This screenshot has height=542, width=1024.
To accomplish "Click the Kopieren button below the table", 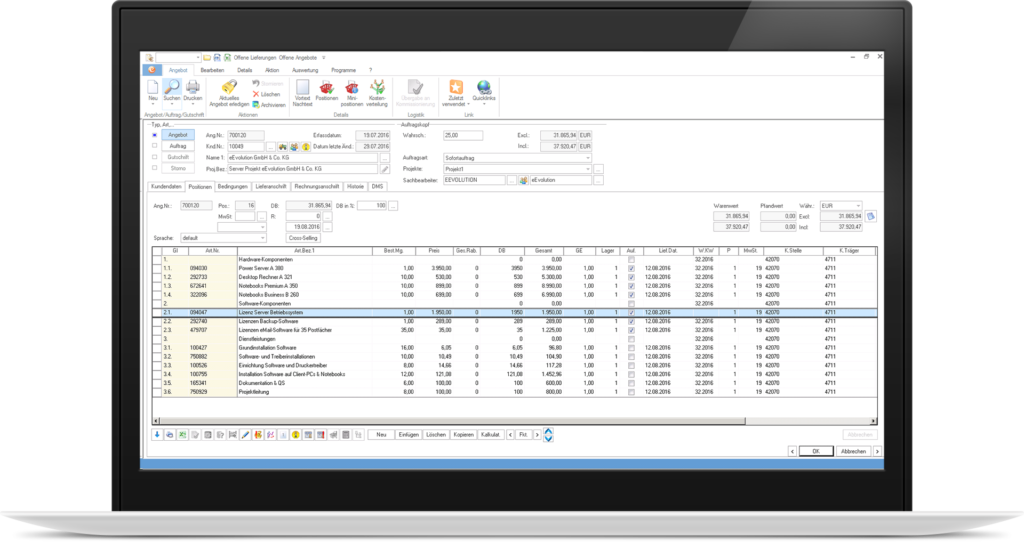I will tap(463, 435).
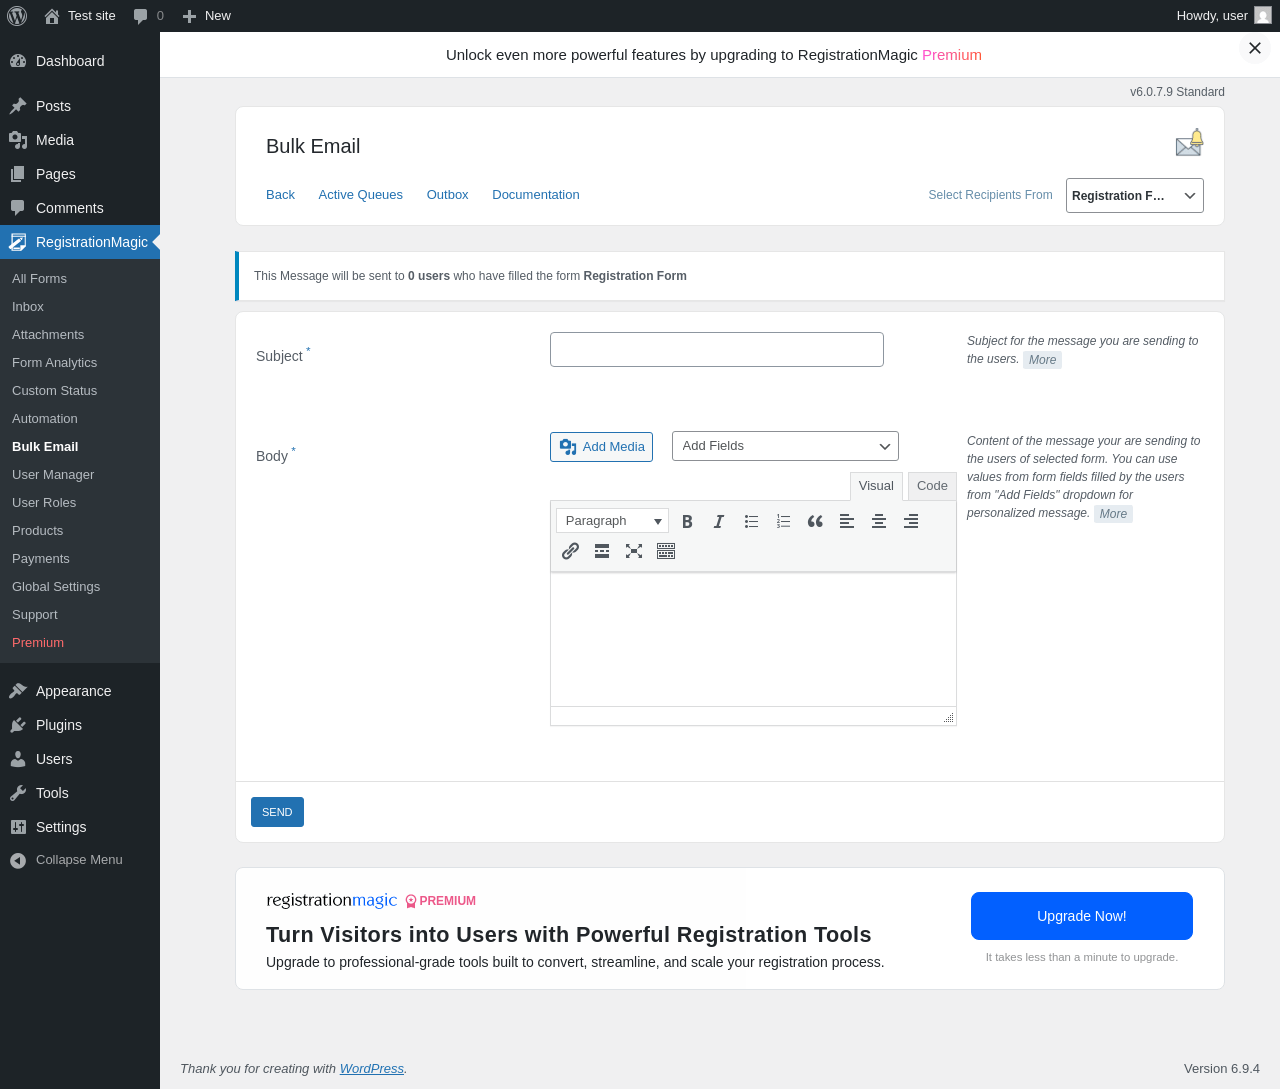Insert the Read More tag
Viewport: 1280px width, 1089px height.
coord(602,551)
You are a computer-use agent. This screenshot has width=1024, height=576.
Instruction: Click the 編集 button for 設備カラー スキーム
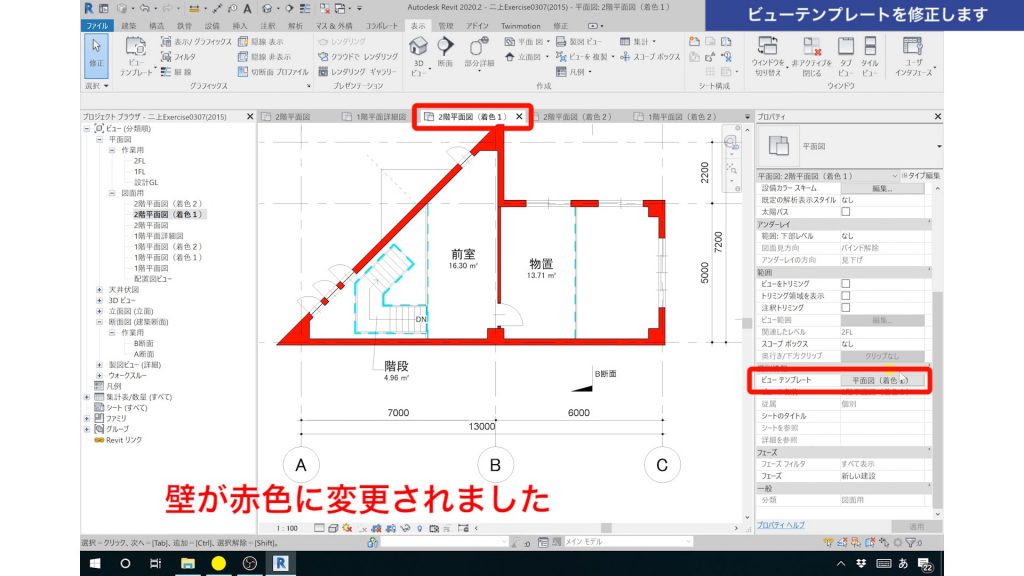tap(882, 189)
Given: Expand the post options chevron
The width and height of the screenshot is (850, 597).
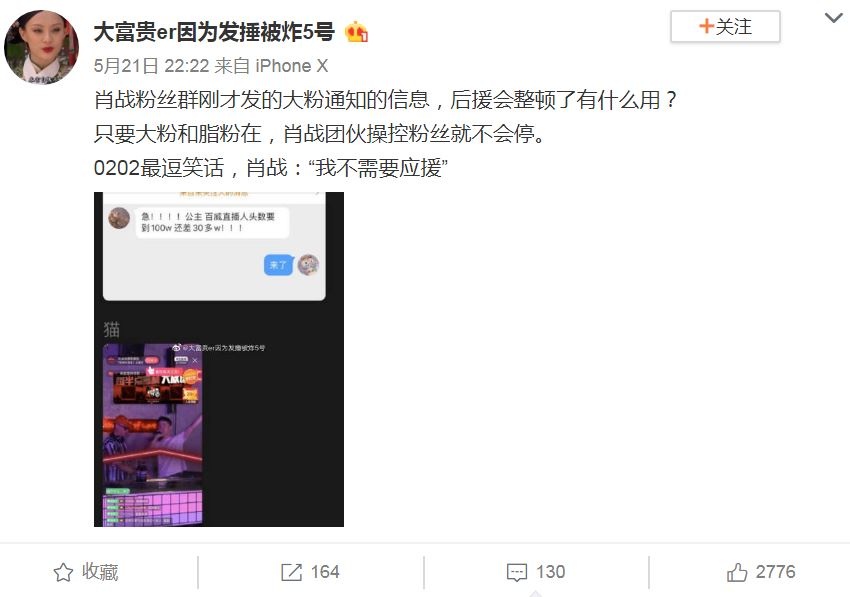Looking at the screenshot, I should [833, 18].
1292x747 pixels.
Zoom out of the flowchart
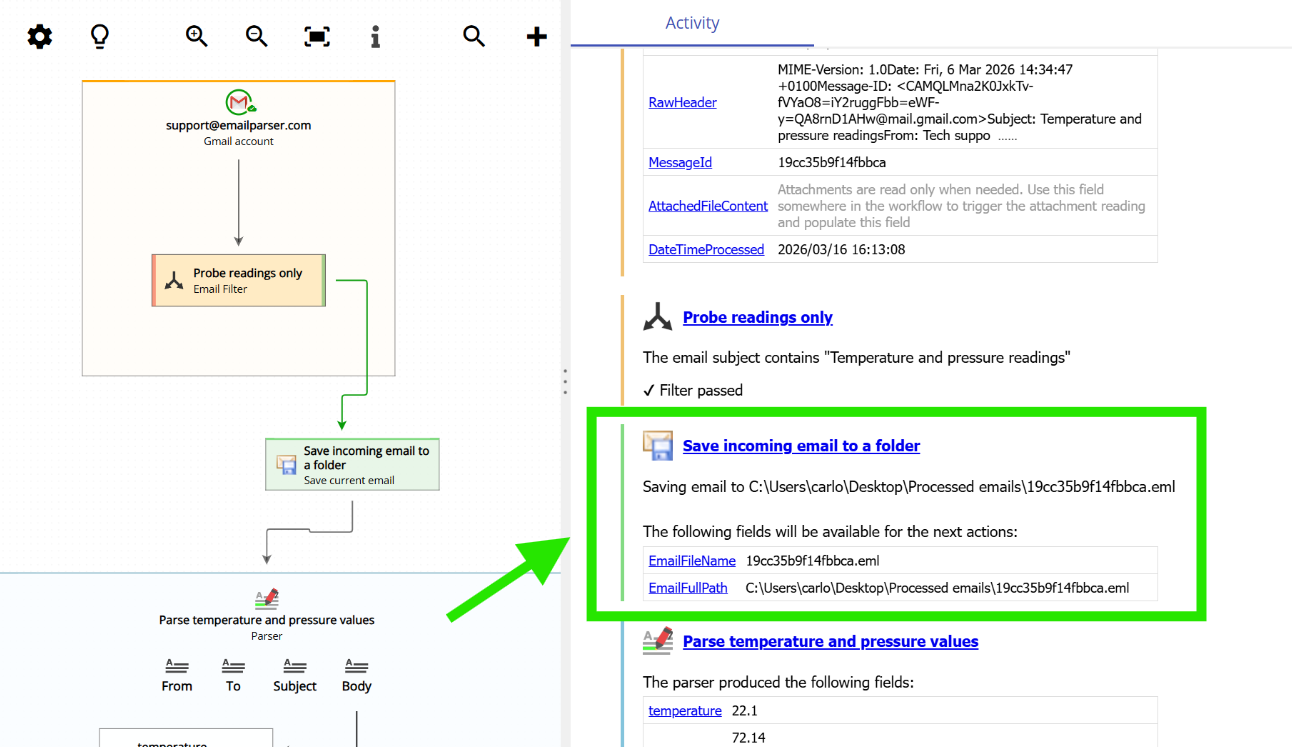point(256,36)
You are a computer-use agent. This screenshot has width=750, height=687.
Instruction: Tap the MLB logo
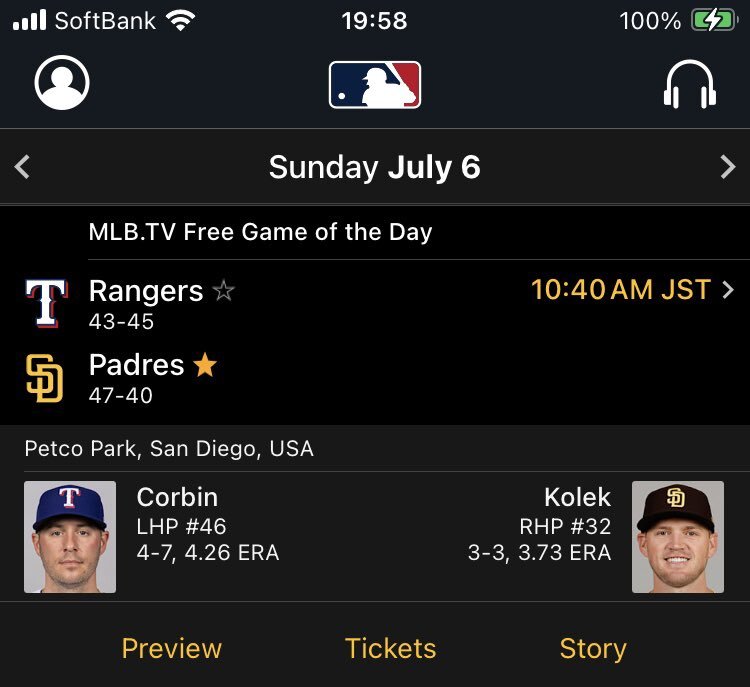tap(375, 85)
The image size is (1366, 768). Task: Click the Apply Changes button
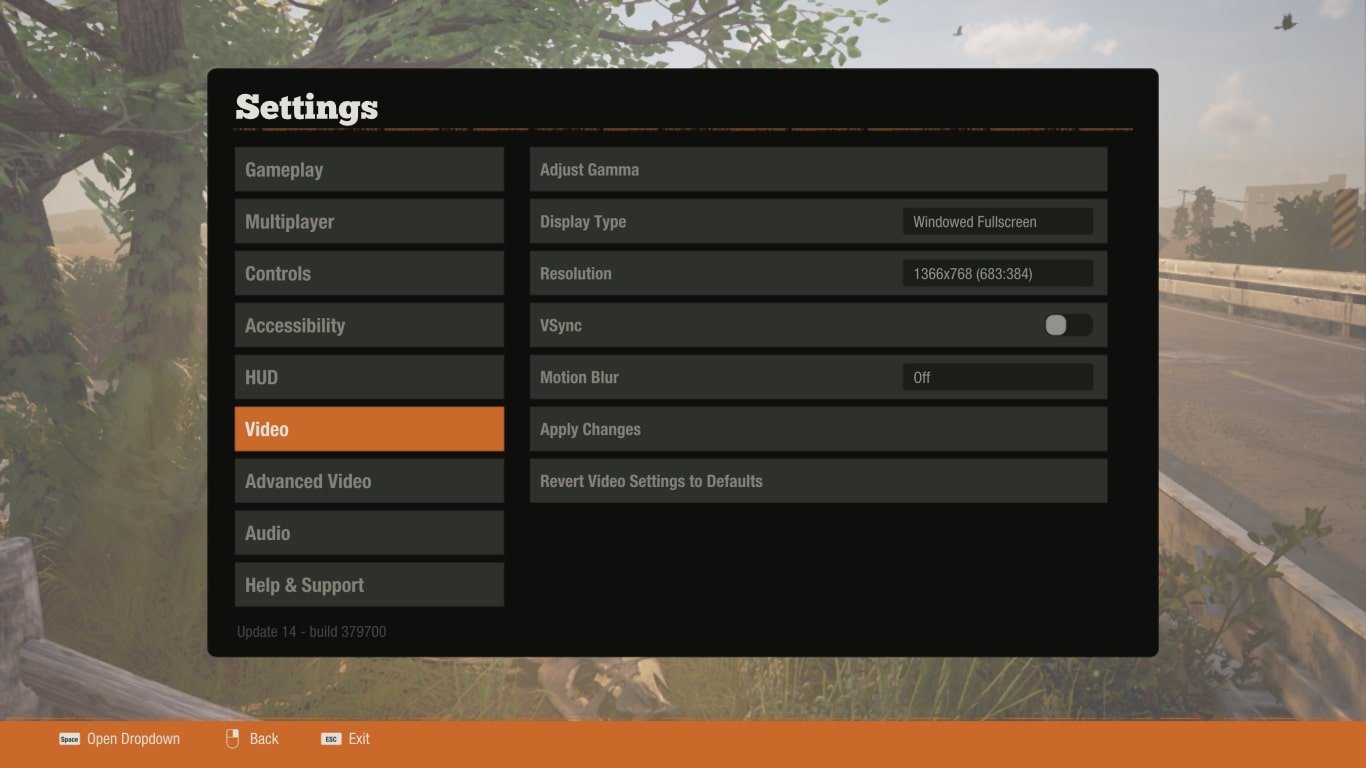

**Prompt**
Using the material above, work out how many lines hold the word "computer". Reply with that number alone.

**Solution for this problem**
2